_SELECTED EXTRACT:_
[Start of section]
Colonel Sir David Stirling, OBE, DSO, lived from 15 November 1915 to 4 November 1990. He was a Scottish landowner, a keen mountaineer, World War II army officer, and founder of the Special Air Service. The wider picture in Scotland at the time is set out in our Historical Timeline.
Archibald David Stirling was born at the family home of Keir House three miles south-east of Doune. The estate now sits immediately to the west of the north end of the M9 motorway. His father was Brigadier General Archibald Stirling of Keir and his mother was Margaret Fraser, who in turn was a daughter of Lord Lovat. Stirling was educated at Ampleforth College in Yorkshire and Trinity College, Cambridge.
Stirling was in training for an attempt to climb Mount Everest when World War II broke out. He immediately enlisted in the Scots Guards as a sub-lieutenant. In June 1940 he volunteered for the newly-formed No.8 Commando under Lt. Col. Robert Laycock, which in early 1941 formed part of a group called Layforce trying to stem the advance of the German Afrika Corps in North Africa. Layforce was disbanded on 1 August 1941, leaving a frustrated Stirling convinced that there was an unrealised opportunity for a small, highly motivated and mobile force to cause considerable damage to the enemy.
Not one to see his ideas lost in an in-tray somewhere in the Army chain of command, Stirling decided to go straight to the top. Despite being on crutches following an accident during parachute training, he went to the Middle East headquarters in Cairo determined to see the Commander-in-Chief, General Claude Auchinleck. He ended up in the office of the British Deputy Commander in the Middle East, General Ritchie, who listened to Stirling's ideas, then conveyed them to Auchinleck.
The result was the formation by Stirling of a unit with the deliberately confusingly named, "L Detachment, Special Air Service Brigade" to help bolster a deception under way that the British had a parachute brigade based in North Africa. Their first mission involved parachuting behind enemy lines in support of a more general attack in November 1941. It was a complete failure, with only 22 out of 62 troopers reaching the rendezvous. Stirling decided on a change of tactics. In subsequent operations, SAS troopers were carried to an insertion point some distance from their target by the Long Range Desert Group, a motorised reconnaissance unit, and they then attacked under cover of night on foot before being picked up once more by the LRDG, which the SAS nicknamed the Libyan Desert Taxi Service. Using this approach, Stirling organised attacks on the German airfields at Aqedabia, Sirte and Agheila, in which the SAS destroyed 61 enemy aircraft without a single casualty.
When, in early 1942, German and Italian security around likely targets was increased to stop these raids, Stirling decided to acquire a number of heavily armed jeeps to carry out attacks much more swiftly, giving the SAS more chance to evade or overwhelm enemy patrols. By July 1942 the SAS regiment had 15 highly modified jeeps in action in North Africa. His commander at the time, Field Marshal Montgomery, was quoted as saying: "The boy Stirling is quite mad, quite, quite mad. However, in a war there is often a place for mad people."
[End of section]
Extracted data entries
[Start of section]
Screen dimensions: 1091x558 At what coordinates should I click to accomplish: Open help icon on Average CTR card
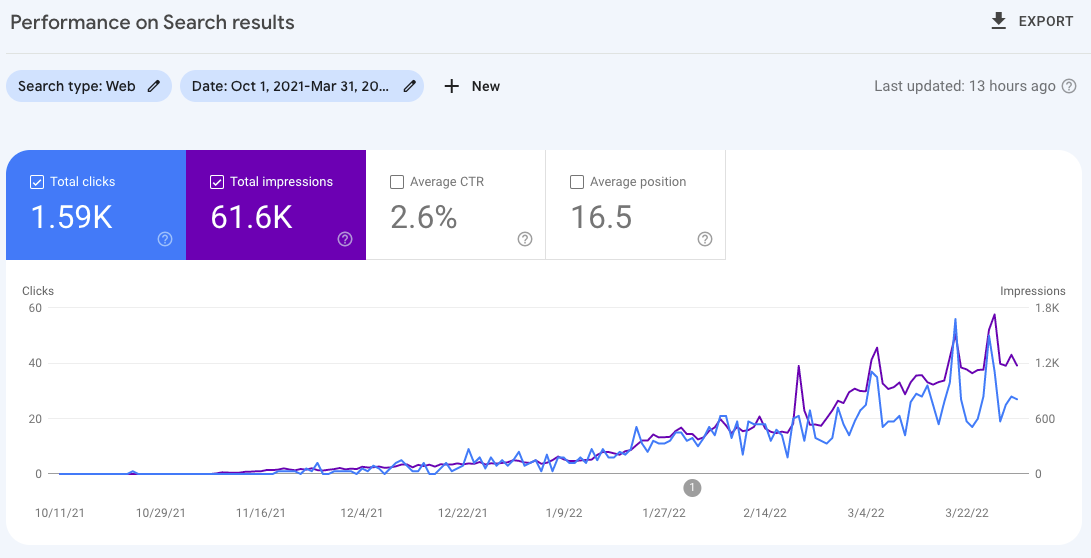[525, 239]
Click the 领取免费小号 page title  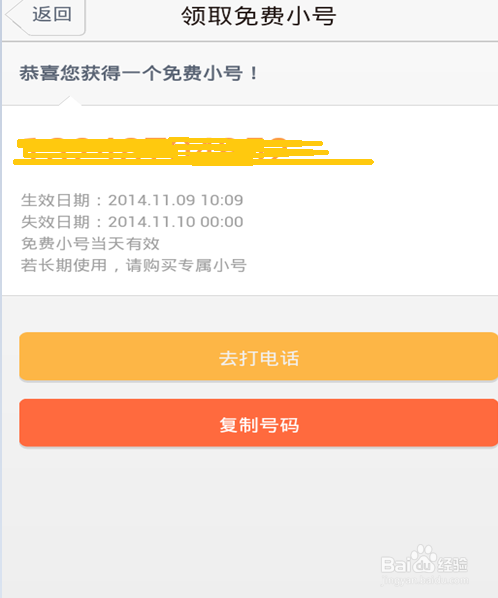[259, 16]
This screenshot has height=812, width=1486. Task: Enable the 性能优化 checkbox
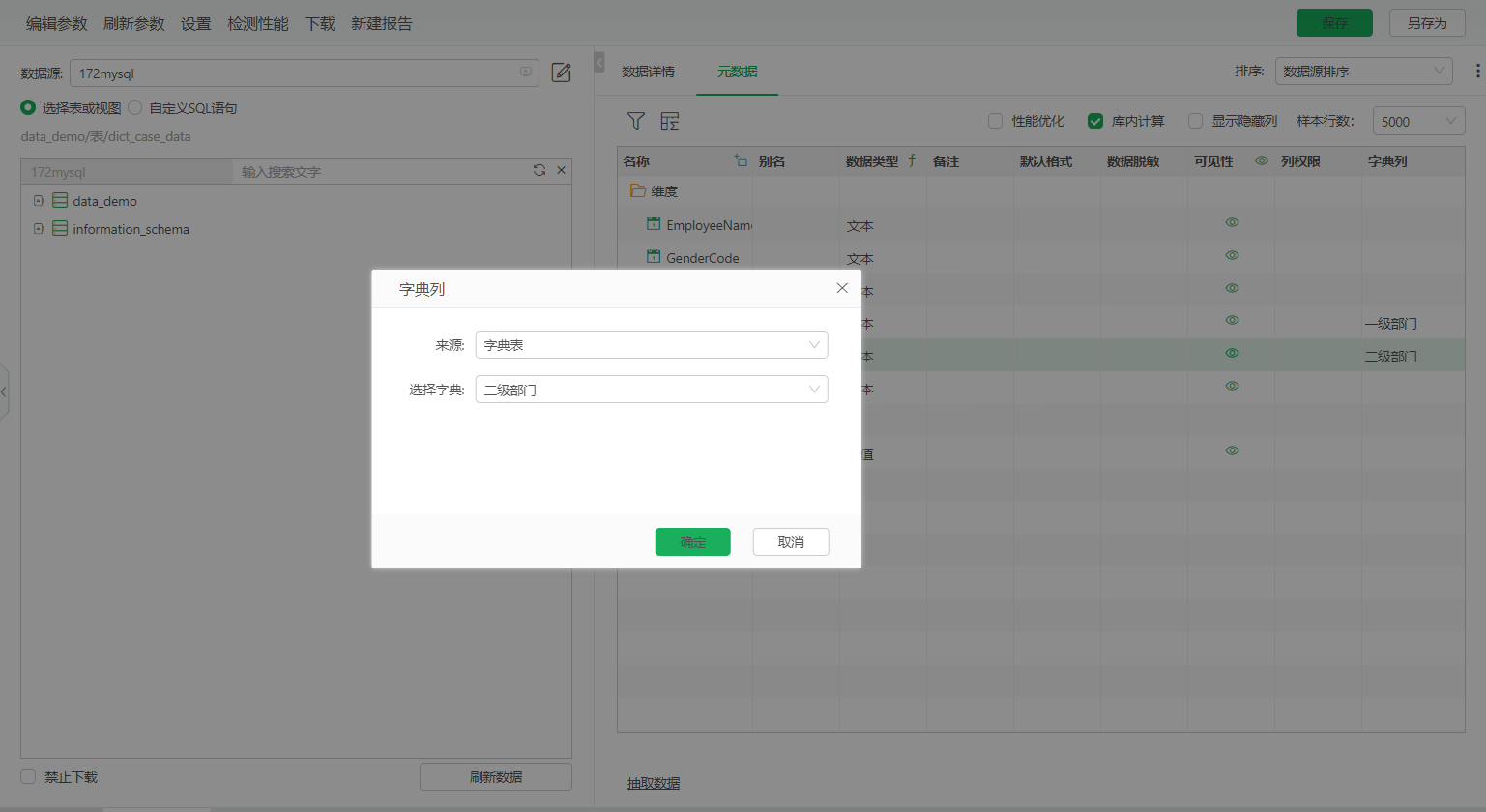[995, 121]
[End of section]
_WORK TASK:_ Render this sentence from the David Stirling profile in French: "He immediately enlisted in the Scots Guards as a sub-lieutenant." The extracted data entries are separate material with no connection to the David Stirling profile.

_WRITTEN RESPONSE:_ Il s'engagea immédiatement dans les Scots Guards en tant que sous-lieutenant.